A group of students from Lambert High School in suburban Atlanta drew international attention at the iGEM synthetic biology competition in Paris by building CRISPR-based approaches to both detect and treat Lyme disease. The team, made up of students including Sean Lee and captain Avani Karthik, worked in a college-level lab to design guide RNAs and exploit CRISPR proteins’ collateral-cleavage activity to solve two persistent problems: slow diagnosis and limited therapeutic options.
For diagnosis, the students focused on a protein produced during infection. Using a simulated blood-serum model, they designed CRISPR guides to recognize DNA sequences linked to that protein. The system uses collateral cleavage to remove background nucleic acid and reveal the target signal, producing a simple, strip-style readout similar to COVID or pregnancy tests. In their experiments the approach flagged infection as early as two days after exposure, compared with the roughly two-week window common to many existing tests.
On the therapeutic side, the team proposed a CRISPR-based strategy to attack Borrelia, the bacteria that cause Lyme. To refine targeting and delivery, they developed software to model optimal CRISPR design and logistics and planned lipid nanoparticles as a delivery vehicle. Their teacher, Kate Sharer, called the work ‘‘high risk, high reward’’ and said students often introduced concepts she had not seen before. The team sought feedback from university researchers and other stakeholders, acknowledging the complexity and safety challenges ahead.
Lambert’s program benefits from substantial resources: a well‑equipped lab, a selective process for the iGEM roster (roughly 100 applicants for about 10 spots), and students who commit long hours. The roster is majority Asian-American and includes many children of immigrants. The local effort traces back to Janet Standeven, who helped introduce synthetic biology into Georgia high schools and secured federal support to scale the initiative. That funding was later rescinded by the Trump administration amid disputes over whether it related to diversity, equity and inclusion, and a court temporarily restored the money; the program’s future beyond 2026 remains unclear.

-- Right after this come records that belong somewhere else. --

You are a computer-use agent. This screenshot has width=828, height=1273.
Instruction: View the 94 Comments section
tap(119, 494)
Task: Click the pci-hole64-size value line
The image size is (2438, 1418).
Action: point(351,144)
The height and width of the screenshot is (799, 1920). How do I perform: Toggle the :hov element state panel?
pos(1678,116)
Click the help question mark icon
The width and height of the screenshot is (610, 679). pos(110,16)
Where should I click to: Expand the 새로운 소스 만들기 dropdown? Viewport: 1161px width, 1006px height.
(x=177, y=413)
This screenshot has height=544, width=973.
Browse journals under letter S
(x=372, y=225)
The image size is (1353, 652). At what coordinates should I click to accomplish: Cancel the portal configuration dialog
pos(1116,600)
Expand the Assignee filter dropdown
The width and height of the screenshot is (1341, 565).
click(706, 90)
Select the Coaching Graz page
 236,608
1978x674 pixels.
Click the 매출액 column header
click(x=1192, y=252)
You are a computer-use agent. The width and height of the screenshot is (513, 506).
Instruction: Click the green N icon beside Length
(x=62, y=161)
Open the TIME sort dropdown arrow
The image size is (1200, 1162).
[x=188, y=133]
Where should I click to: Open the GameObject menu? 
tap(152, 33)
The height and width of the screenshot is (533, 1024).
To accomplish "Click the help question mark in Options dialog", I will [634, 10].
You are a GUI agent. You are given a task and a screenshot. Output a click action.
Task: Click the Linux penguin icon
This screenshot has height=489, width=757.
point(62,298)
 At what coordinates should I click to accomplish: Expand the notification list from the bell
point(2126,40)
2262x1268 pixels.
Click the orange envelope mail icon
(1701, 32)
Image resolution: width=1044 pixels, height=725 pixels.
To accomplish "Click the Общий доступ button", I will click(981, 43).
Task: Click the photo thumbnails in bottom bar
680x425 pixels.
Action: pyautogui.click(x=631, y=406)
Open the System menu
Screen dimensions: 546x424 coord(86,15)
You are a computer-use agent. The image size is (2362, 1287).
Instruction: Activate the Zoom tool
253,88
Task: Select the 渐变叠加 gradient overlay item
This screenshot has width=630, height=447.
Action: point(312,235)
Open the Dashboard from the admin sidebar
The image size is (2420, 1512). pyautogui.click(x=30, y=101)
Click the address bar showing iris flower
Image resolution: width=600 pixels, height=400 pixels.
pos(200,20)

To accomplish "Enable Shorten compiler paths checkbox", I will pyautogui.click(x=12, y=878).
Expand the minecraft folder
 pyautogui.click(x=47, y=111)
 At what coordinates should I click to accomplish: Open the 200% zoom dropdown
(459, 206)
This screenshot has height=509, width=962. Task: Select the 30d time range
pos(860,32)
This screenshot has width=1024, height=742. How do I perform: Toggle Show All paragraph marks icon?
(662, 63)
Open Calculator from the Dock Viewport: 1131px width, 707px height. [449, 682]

At iGEM more than 400 teams presented projects ranging from enzymes to combat indoor mold to crops engineered for Mars and eye drops aimed at cataracts. Hundreds of high school teams participated, yet the distribution was uneven: about 14 U.S. high school teams compared with roughly 120 from Asia. Drew Endy, a Stanford professor and iGEM cofounder, warned that while competitions like iGEM cultivate talent, the United States risks losing ground as other nations, notably China, make synthetic biology a strategic priority.
Lambert’s entry earned recognition in Paris. Although the grand prize went to Great Bay from Shenzhen, China, Lambert won the best software tool award and finished among the top ten high-school projects — the only American high school in that group alongside teams from South Korea, Taiwan and China. Team members described a strong sense of purpose: Claire Lee said the project could affect millions if it advanced, and Karthik admitted competitive drive helped push the team through long nights of lab work, coding and presentations.
Scientists at iGEM and elsewhere noted the diagnostic approach could be broadly useful for detecting markers in blood, but they emphasized that far more validation, safety testing and development would be required before any clinical application. The Lambert project illustrates how hands-on synthetic biology in high schools can spark ambitious innovations, while also highlighting broader questions about how the country cultivates and funds future scientific talent as global competition intensifies.